Il semblerait donc qu'un des prochains filons qui devrait faire les frais de cette vague de mise en relation directe, connectée et géolocalisée qu'on appelle plus communément "ubérisation", serait celui de la distribution de carburant.

N'en déplaise aux lobbys super puissants des raffineurs et distributeurs de carburant, des startups s'organisent pour révolutionner et bousculer nos habitudes d'automobilistes. En effet comme pour les applications pour commander un taxi (VTC), il suffira désormais d'un clic, indiquer sa position, et le type de carburant souhaité, et par la magie des nouvelles technologies, les prestataires de services viennent remplir votre réservoir.

fuel me app

A entendre cela, nombreuses sont les questions qui interpellent:

  • Est-il nécessaire que le client soit physiquement présent pour la livraison?

Non, et c'est là un point fort du concept. Le client n'a pas a fortiori besoin d'être présent. Le remplissage est facile et rapide, il suffit d'un petit véhicule citerne mobile, et un prestataire de service qui accède et remplit le réservoir comme le pompiste à la station-service.

  • Comment fait-il pour accéder au réservoir?

Aussi simple que pour ouvrir certaines chambres d'hôtel ou badges d'entreprise, grâce à la technologie de badge RFID. Une fois installé sur le véhicule, ce dernier autorise le prestataire de service à accéder au réservoir à n'importe quel moment souhaité.

  • Quelle est l'utilité réel de ce type de service?

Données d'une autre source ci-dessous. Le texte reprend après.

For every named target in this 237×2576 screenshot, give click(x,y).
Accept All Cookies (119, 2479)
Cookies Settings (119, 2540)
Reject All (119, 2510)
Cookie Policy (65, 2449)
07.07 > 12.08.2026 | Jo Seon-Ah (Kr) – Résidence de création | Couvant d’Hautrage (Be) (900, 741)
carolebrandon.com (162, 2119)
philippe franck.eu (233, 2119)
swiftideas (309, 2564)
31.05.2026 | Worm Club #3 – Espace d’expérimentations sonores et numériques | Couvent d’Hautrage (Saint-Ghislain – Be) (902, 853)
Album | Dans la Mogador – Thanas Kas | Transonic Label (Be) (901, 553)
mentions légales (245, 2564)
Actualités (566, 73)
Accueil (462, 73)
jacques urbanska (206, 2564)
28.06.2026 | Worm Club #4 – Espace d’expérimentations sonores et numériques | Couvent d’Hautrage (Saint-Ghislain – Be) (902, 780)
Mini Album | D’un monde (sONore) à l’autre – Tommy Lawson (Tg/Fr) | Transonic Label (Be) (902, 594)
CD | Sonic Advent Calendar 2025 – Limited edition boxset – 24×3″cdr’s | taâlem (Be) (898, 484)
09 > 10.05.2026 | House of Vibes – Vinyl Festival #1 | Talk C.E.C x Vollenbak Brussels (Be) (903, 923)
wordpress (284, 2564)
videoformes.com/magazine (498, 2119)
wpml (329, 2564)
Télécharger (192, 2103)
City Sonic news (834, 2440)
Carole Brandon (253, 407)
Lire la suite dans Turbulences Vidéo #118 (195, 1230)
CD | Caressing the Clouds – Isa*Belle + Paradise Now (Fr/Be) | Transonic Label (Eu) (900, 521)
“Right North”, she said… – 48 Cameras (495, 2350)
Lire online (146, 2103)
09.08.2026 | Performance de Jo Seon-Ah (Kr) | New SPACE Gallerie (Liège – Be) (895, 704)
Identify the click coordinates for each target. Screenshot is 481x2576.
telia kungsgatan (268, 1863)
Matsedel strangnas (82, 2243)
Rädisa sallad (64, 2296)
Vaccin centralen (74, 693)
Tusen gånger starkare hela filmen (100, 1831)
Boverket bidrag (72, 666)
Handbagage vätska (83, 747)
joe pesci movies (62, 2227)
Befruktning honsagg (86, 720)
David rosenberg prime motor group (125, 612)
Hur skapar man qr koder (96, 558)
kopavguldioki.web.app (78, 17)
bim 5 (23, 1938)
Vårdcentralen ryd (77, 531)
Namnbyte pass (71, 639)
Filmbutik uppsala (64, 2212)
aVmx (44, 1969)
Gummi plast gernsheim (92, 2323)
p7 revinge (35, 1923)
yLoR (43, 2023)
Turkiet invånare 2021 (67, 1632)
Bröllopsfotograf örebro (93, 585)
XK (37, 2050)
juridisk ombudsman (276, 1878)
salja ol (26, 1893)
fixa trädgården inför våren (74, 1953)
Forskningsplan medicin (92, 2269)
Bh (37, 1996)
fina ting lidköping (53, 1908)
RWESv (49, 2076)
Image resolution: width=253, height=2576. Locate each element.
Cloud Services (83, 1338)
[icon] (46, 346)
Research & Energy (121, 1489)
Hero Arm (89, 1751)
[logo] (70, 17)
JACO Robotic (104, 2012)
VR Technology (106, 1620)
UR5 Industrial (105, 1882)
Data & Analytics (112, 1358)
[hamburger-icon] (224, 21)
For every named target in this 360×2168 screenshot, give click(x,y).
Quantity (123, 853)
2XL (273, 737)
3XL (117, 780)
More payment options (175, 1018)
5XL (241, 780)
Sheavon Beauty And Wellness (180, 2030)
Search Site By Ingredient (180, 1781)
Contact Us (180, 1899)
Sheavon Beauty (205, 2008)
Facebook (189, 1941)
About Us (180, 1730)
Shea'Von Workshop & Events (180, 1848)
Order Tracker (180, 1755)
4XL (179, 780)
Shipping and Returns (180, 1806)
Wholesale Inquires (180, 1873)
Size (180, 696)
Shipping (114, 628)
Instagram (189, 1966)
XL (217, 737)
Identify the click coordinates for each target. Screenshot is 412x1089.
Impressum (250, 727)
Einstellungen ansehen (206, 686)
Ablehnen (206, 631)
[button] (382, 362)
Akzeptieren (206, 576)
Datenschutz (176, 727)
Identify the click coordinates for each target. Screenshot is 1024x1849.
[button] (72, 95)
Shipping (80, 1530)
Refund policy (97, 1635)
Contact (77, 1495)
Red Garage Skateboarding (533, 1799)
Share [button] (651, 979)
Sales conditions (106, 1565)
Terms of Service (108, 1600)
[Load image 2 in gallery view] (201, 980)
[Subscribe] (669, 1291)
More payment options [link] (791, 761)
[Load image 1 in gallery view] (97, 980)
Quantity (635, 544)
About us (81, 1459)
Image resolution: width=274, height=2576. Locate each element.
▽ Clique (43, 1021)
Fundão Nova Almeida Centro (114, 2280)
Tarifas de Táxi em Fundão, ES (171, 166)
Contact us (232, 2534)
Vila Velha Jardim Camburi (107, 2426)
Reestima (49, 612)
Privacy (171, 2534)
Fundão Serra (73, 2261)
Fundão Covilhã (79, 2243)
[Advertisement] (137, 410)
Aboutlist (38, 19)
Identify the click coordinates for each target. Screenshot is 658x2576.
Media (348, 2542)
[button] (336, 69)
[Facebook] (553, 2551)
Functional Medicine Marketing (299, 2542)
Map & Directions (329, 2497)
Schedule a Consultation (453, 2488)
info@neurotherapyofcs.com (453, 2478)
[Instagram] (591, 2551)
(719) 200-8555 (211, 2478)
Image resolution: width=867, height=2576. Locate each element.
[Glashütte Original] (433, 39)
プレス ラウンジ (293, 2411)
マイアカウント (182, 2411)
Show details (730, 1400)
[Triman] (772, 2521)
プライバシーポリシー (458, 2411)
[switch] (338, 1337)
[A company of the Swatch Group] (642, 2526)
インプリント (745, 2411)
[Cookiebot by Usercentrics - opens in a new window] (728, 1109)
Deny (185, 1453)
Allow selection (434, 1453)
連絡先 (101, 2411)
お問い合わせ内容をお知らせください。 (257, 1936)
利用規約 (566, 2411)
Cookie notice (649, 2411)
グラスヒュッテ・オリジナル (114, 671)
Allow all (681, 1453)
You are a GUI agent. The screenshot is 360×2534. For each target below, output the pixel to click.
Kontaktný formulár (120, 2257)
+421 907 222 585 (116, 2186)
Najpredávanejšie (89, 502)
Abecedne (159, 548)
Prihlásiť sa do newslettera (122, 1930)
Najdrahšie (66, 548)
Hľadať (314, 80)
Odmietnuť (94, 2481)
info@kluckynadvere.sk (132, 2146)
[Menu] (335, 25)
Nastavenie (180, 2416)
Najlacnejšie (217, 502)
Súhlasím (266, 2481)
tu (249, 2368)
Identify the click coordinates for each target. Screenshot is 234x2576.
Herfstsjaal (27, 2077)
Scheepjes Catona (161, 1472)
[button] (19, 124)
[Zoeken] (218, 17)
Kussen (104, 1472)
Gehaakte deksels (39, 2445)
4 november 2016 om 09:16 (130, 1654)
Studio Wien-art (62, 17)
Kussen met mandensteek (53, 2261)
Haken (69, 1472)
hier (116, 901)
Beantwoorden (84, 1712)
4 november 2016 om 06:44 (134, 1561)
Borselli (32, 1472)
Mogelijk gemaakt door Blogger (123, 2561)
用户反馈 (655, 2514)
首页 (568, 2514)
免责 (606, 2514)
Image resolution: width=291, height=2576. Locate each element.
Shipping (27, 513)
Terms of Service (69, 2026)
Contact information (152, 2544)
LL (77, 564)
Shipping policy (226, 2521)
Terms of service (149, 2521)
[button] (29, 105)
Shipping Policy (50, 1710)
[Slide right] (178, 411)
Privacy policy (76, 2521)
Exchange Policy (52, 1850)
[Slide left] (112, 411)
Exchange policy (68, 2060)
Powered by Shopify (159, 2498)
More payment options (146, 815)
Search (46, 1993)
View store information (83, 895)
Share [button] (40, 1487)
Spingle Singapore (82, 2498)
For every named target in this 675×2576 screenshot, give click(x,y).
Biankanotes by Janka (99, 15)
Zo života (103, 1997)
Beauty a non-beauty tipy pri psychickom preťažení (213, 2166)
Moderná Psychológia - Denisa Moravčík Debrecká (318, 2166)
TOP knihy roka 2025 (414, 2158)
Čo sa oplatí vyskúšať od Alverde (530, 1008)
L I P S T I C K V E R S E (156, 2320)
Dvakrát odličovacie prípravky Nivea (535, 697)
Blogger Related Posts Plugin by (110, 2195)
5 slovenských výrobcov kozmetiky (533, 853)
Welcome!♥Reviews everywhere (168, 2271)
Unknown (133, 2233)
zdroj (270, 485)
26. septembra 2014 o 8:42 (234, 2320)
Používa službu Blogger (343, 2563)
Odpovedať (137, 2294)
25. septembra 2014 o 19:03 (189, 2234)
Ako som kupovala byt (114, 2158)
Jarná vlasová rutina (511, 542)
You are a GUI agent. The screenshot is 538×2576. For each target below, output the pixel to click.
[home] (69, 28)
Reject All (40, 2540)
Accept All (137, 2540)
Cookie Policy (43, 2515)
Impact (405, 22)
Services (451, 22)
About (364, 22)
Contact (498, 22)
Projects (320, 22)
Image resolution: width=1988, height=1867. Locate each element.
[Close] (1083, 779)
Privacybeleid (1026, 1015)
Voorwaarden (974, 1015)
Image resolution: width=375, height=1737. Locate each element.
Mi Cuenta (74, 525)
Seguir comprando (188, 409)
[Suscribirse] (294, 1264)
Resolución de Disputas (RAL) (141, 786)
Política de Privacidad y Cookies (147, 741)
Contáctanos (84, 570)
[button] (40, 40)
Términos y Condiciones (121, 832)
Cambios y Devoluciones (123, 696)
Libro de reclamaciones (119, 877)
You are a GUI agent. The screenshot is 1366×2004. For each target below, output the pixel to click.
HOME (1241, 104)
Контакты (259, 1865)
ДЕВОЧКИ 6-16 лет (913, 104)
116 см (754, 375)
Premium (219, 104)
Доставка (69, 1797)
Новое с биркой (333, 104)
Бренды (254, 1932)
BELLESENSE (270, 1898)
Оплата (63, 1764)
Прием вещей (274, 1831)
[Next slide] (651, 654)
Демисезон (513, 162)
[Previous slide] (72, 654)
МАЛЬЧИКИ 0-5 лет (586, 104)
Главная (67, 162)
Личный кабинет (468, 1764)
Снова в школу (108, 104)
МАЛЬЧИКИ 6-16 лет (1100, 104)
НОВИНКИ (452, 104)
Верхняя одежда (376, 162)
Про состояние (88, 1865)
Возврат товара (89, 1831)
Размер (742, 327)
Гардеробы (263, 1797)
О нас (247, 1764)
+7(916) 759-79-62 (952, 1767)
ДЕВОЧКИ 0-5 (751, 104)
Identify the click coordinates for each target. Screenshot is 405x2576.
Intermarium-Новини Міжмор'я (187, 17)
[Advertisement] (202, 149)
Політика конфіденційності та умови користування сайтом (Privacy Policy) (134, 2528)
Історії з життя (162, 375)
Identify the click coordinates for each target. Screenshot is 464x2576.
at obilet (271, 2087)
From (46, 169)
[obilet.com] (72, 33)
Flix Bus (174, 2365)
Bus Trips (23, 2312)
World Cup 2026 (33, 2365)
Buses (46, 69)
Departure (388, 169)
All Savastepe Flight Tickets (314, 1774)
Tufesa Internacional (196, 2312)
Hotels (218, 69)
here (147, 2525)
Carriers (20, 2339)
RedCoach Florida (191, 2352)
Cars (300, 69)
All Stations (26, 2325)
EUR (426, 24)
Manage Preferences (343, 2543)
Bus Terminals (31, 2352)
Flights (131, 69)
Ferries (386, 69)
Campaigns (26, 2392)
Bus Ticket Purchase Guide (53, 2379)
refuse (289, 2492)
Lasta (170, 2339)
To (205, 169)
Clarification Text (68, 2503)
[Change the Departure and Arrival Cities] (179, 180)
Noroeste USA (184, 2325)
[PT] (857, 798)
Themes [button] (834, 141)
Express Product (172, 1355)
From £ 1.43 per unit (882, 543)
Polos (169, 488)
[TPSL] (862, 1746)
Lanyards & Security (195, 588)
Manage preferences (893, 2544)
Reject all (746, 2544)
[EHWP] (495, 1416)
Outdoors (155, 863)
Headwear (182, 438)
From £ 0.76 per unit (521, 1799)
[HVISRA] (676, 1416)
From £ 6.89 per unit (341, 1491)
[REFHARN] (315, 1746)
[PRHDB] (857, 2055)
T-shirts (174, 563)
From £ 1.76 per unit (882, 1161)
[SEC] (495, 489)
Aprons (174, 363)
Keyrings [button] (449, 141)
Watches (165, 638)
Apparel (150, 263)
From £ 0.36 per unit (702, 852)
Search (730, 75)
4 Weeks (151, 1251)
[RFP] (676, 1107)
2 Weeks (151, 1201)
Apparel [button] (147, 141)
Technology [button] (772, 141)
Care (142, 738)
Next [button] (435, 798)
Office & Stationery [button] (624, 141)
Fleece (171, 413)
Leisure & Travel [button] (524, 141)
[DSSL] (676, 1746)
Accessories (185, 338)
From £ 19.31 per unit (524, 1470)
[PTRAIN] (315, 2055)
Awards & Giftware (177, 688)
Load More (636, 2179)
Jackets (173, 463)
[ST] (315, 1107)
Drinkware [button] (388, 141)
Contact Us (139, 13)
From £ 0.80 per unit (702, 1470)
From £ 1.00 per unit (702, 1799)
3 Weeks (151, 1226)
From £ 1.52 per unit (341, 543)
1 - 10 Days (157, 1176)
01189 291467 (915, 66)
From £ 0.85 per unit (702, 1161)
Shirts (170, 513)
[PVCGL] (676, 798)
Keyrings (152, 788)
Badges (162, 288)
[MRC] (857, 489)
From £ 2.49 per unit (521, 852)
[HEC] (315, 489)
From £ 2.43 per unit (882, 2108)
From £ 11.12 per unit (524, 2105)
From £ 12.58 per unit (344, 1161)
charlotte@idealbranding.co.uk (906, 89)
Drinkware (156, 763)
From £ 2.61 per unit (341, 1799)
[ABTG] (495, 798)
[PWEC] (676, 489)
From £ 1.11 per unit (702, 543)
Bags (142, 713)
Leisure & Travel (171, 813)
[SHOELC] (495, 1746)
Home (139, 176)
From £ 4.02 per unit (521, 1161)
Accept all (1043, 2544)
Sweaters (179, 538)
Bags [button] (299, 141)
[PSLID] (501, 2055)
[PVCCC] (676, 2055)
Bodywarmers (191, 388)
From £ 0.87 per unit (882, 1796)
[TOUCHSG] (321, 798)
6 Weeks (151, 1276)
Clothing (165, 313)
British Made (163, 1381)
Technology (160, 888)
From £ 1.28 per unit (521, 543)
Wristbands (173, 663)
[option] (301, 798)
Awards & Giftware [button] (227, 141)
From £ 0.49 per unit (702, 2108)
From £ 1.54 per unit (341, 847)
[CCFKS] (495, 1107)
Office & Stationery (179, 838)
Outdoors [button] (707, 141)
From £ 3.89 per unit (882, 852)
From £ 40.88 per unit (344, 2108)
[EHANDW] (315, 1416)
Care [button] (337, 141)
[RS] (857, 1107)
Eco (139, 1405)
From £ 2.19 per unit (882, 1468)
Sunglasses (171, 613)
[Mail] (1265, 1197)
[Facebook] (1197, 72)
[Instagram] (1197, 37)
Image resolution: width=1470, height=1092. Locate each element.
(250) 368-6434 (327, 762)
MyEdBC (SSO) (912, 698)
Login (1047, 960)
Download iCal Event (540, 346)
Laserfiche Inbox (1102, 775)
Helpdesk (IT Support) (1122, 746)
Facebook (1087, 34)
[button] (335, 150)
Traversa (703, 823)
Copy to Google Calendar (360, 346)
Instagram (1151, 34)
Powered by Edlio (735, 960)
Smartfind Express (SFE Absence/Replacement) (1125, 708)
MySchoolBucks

L'utilité de ce genre nouveau de services pourrait être de taille. Une statistique fait froid dans le dos, elle révèle qu'une voiture passe 97% de sa durée de vie à l'arrêt, il semble donc nécessaire de mettre à profit ce temps-là. Dès, lors grâce à ce concept de livraison de carburant à la demande » ou "fuel on demand" en anglais, il sera possible de faire le plein de la voiture pendant les heures où elle est immobile: Stationnée sur les parkings des centres commerciaux, au bureau, le soir quand l'automobiliste est à la maison etc.

Au-delà de la simple économie de temps, cette innovation qui commence à faire du chemin dans l'esprit de beaucoup d'entrepreneurs, aurait des vertus bien supérieures. En effet, il serait envisageable que ce concept puisse conduire vers la baisse les prix du carburants comme Uber a pu le faire avec les prix des trajets face aux prix des taxis, et ce en raison du fait que ce business soit peu "capital intensif" et peu demandeur en frais d'opération et de maintenance.

En d'autres termes, ces startups n'auront pas à engager des fonds pour les infrastructures de type station-service, la constitution de réserves de carburants ou encore le recrutement massif de ressources humaines que l'on retrouve traditionnellement en station-service (pompistes, mécaniciens, etc.), une économie qui se répercutera sur le prix final.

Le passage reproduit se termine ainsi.